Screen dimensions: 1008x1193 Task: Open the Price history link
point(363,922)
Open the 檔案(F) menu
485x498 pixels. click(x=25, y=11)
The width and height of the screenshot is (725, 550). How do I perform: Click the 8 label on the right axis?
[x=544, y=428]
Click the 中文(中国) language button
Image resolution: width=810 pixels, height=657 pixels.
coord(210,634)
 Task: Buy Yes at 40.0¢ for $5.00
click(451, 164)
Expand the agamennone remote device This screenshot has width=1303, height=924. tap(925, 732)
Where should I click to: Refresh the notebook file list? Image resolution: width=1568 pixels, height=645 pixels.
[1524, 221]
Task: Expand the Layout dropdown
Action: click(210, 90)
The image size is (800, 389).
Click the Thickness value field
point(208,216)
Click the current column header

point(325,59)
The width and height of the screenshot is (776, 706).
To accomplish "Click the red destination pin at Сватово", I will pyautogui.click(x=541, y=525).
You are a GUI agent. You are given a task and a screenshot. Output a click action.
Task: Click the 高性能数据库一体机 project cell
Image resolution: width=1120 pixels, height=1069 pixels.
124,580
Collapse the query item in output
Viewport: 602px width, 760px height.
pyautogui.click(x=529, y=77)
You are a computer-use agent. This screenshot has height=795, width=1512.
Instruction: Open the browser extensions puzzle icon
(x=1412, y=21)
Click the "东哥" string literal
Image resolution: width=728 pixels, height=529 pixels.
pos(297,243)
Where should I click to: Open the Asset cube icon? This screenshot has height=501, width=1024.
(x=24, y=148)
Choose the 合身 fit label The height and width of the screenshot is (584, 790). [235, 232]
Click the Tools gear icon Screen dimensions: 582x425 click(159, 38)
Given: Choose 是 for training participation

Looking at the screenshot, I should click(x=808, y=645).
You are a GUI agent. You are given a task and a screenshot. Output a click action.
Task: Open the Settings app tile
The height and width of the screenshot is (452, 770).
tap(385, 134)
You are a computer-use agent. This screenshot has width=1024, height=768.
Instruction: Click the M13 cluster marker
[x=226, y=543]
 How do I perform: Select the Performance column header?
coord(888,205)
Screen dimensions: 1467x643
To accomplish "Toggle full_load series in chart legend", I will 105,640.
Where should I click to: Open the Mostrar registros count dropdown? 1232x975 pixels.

***

* **The problem**: Return all of the material precisely as written.

* **Exercise answer**:
Screen dimensions: 1008x1193 Task: Open the Price history link
point(363,922)
Open the 檔案(F) menu
485x498 pixels. click(x=25, y=11)
The width and height of the screenshot is (725, 550). How do I perform: Click the 8 label on the right axis?
[x=544, y=428]
Click the 中文(中国) language button
Image resolution: width=810 pixels, height=657 pixels.
coord(210,634)
 Task: Buy Yes at 40.0¢ for $5.00
click(451, 164)
Expand the agamennone remote device This screenshot has width=1303, height=924. tap(925, 732)
Where should I click to: Refresh the notebook file list? Image resolution: width=1568 pixels, height=645 pixels.
[1524, 221]
Task: Expand the Layout dropdown
Action: click(210, 90)
The image size is (800, 389).
Click the Thickness value field
point(208,216)
Click the current column header

point(325,59)
The width and height of the screenshot is (776, 706).
To accomplish "Click the red destination pin at Сватово", I will pyautogui.click(x=541, y=525).
You are a GUI agent. You are given a task and a screenshot. Output a click action.
Task: Click the 高性能数据库一体机 project cell
Image resolution: width=1120 pixels, height=1069 pixels.
124,580
Collapse the query item in output
Viewport: 602px width, 760px height.
pyautogui.click(x=529, y=77)
You are a computer-use agent. This screenshot has height=795, width=1512.
Instruction: Open the browser extensions puzzle icon
(x=1412, y=21)
Click the "东哥" string literal
Image resolution: width=728 pixels, height=529 pixels.
pos(297,243)
Where should I click to: Open the Asset cube icon? This screenshot has height=501, width=1024.
(x=24, y=148)
Choose the 合身 fit label The height and width of the screenshot is (584, 790). [235, 232]
Click the Tools gear icon Screen dimensions: 582x425 click(159, 38)
Given: Choose 是 for training participation

Looking at the screenshot, I should click(x=808, y=645).
You are a GUI agent. You are given a task and a screenshot. Output a click action.
Task: Open the Settings app tile
The height and width of the screenshot is (452, 770).
tap(385, 134)
You are a computer-use agent. This screenshot has width=1024, height=768.
Instruction: Click the M13 cluster marker
[x=226, y=543]
 How do I perform: Select the Performance column header?
coord(888,205)
Screen dimensions: 1467x643
To accomplish "Toggle full_load series in chart legend", I will 105,640.
Where should I click to: Open the Mostrar registros count dropdown? 1232x975 pixels.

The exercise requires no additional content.